==== LISTED RECORDS
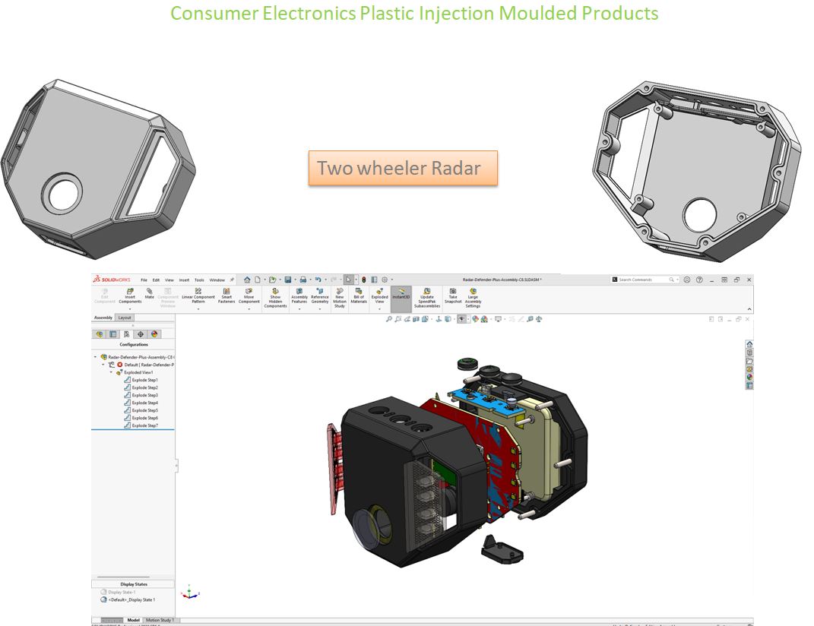The height and width of the screenshot is (626, 814).
Task: Click the Two wheeler Radar label box
Action: (403, 168)
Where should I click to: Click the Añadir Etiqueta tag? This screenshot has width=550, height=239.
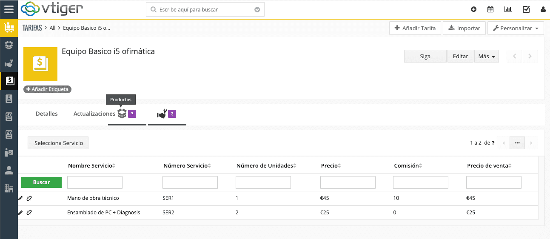47,89
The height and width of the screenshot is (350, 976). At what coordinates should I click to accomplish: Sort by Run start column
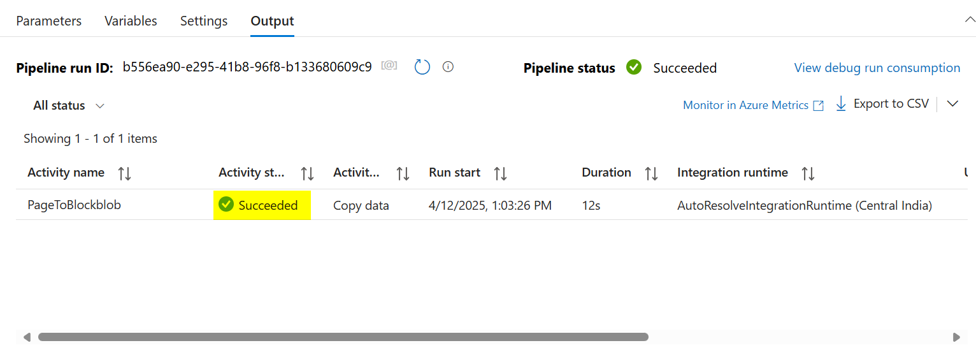[x=501, y=173]
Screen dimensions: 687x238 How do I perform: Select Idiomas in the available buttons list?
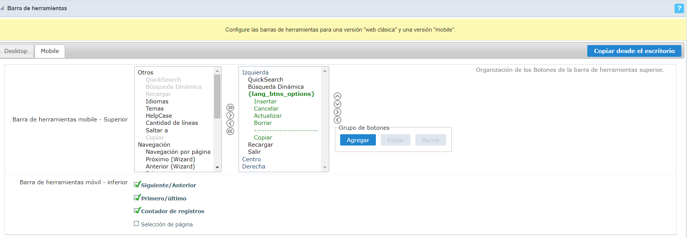coord(157,102)
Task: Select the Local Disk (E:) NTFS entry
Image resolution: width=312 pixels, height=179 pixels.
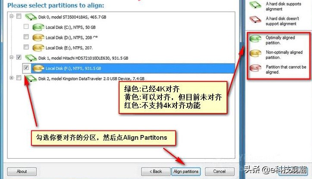Action: 69,48
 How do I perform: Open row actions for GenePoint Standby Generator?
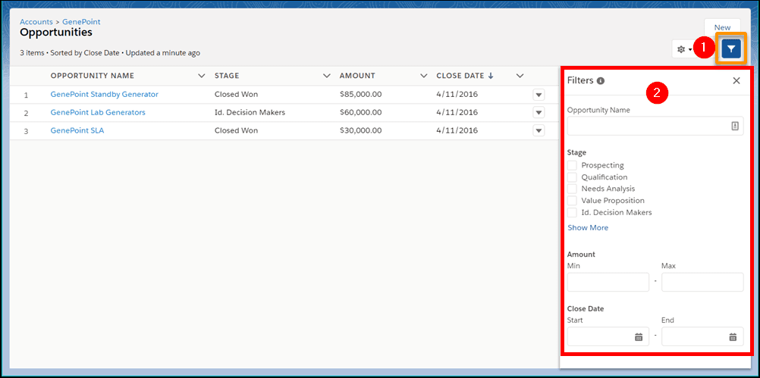click(539, 95)
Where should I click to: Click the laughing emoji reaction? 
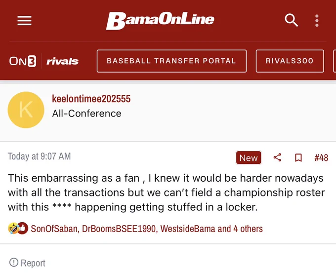pos(13,228)
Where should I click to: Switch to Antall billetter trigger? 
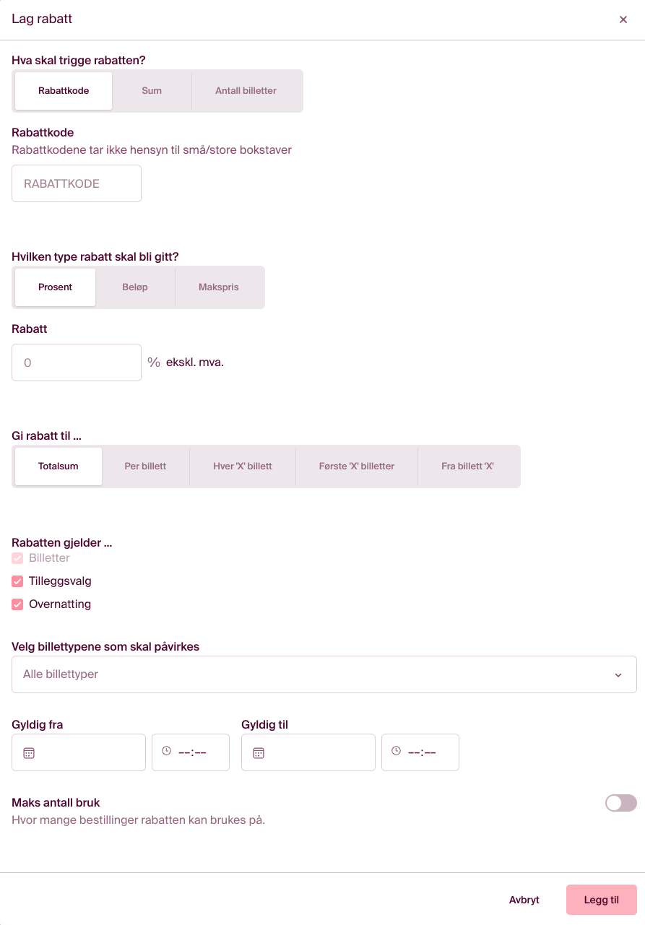[246, 91]
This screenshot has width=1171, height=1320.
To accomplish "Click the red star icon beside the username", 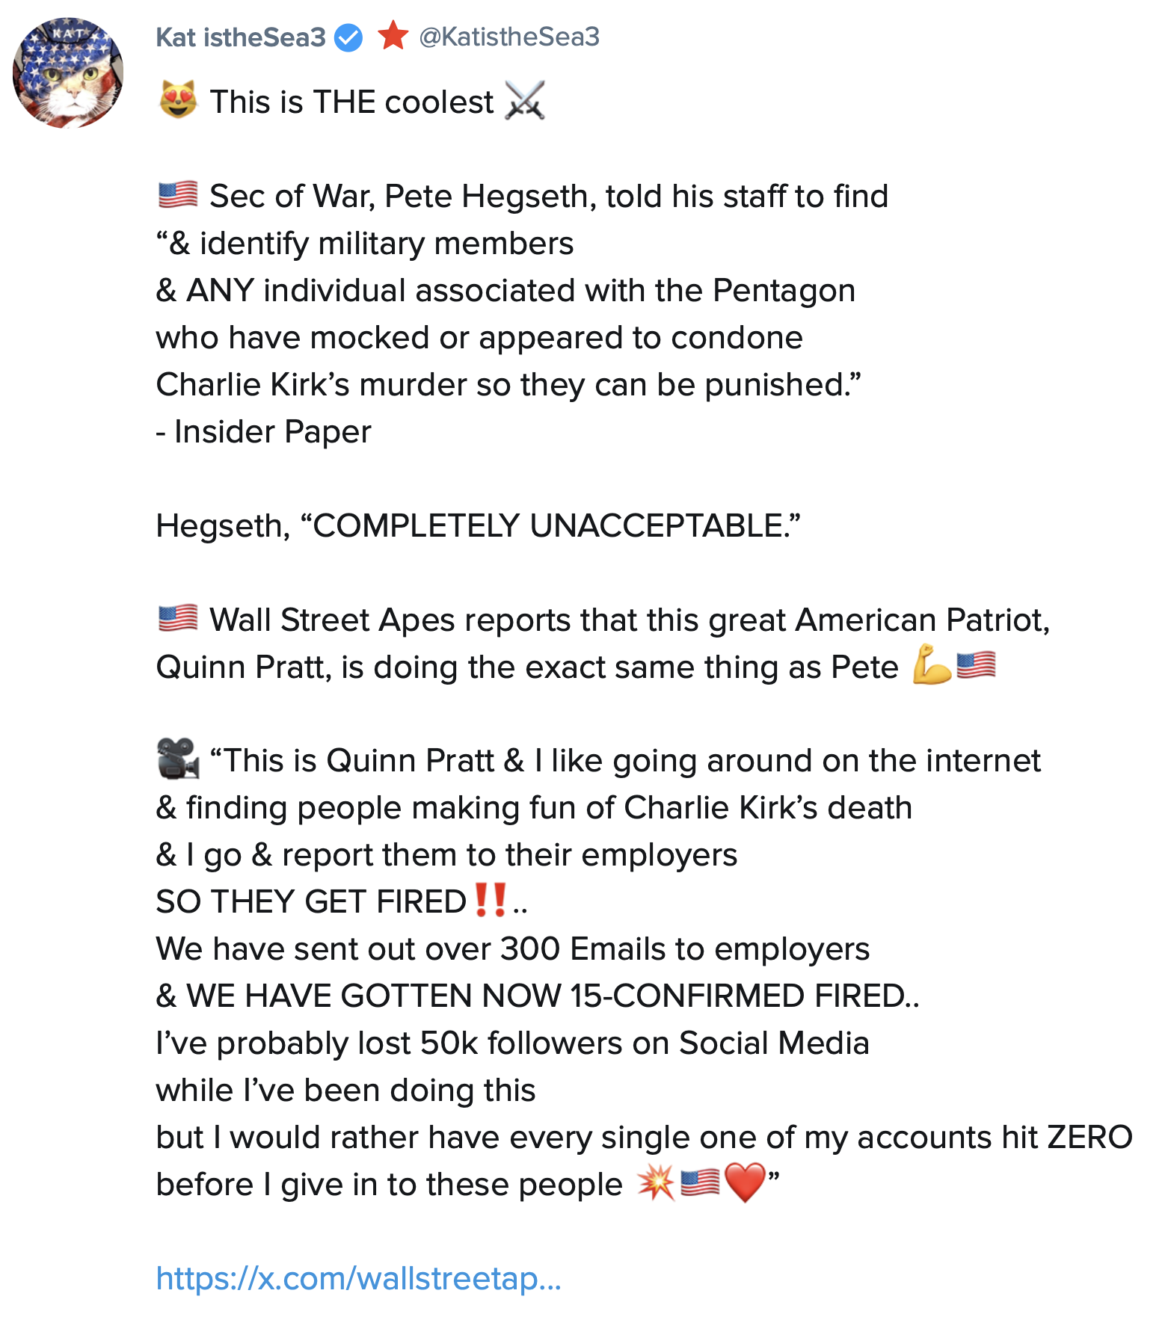I will [x=393, y=35].
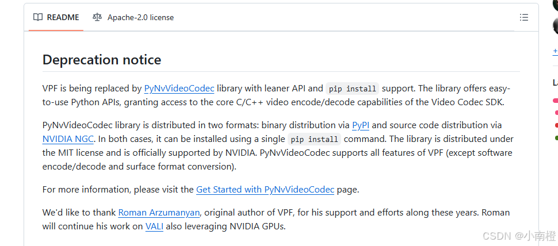Screen dimensions: 558x246
Task: Click the red language dot in sidebar
Action: [556, 125]
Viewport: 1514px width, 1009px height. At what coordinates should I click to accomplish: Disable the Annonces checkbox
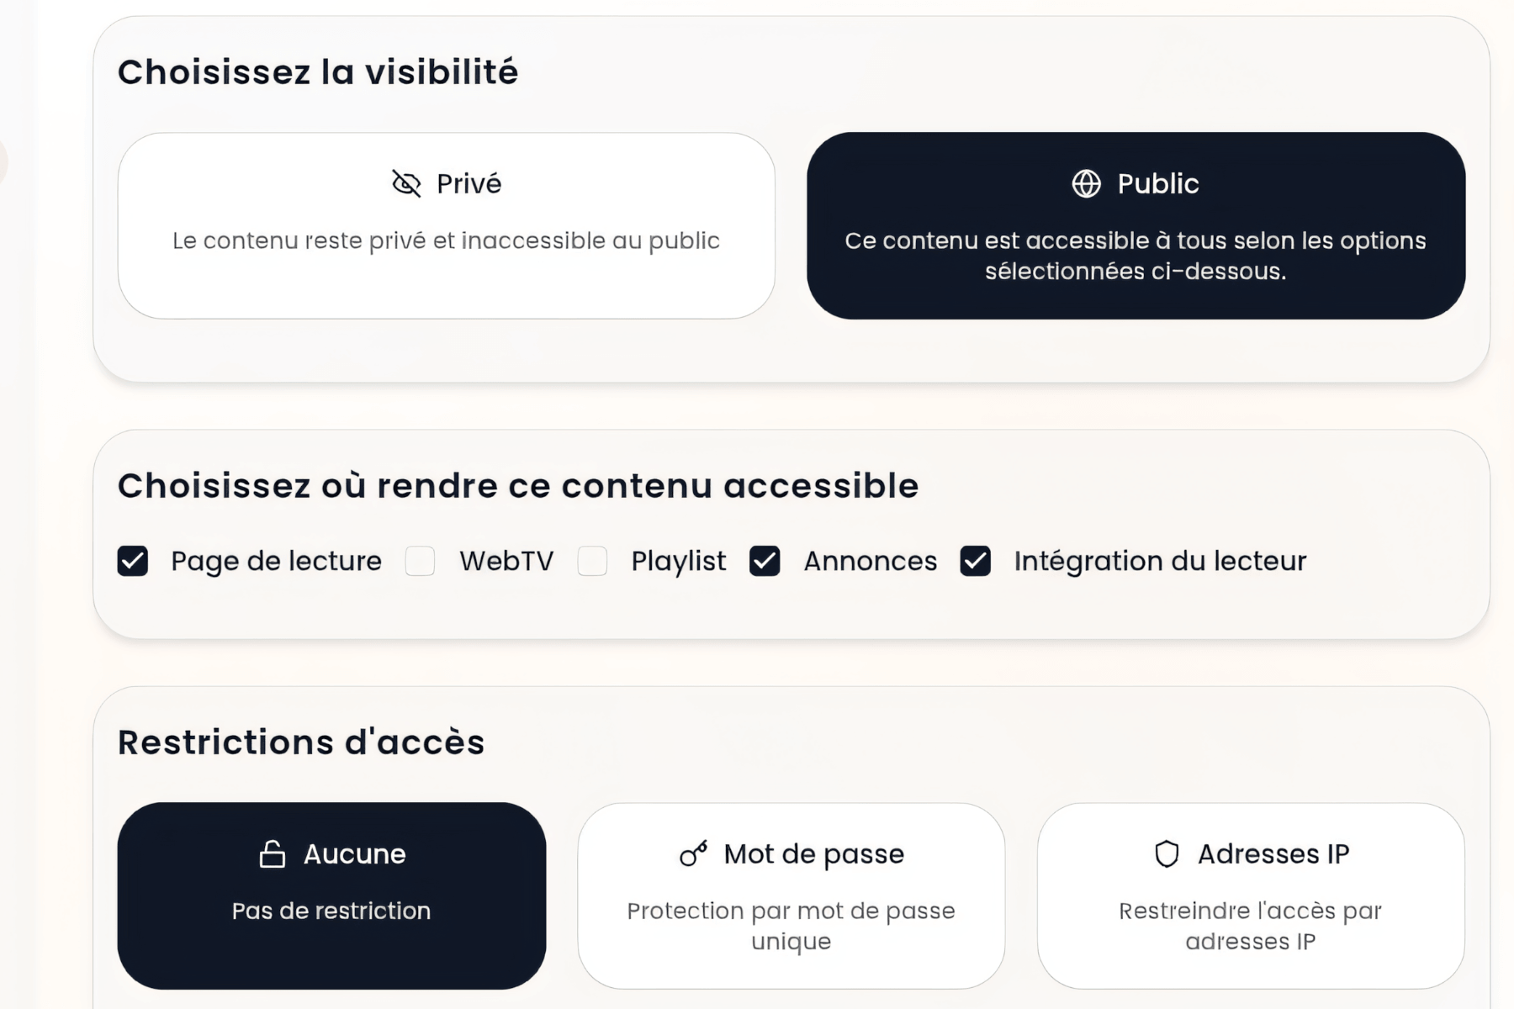coord(765,561)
========
WHAT THE TASK ASKS.
Every line from the one containing "Viewport: 1514px width, 1009px" to the final line of the records should be duplicated exactly; no picture is to be copied.

RESPONSE TO THIS EXERCISE.
Viewport: 1514px width, 1009px height. At what coordinates should I click to accomplish: Disable the Annonces checkbox
coord(765,561)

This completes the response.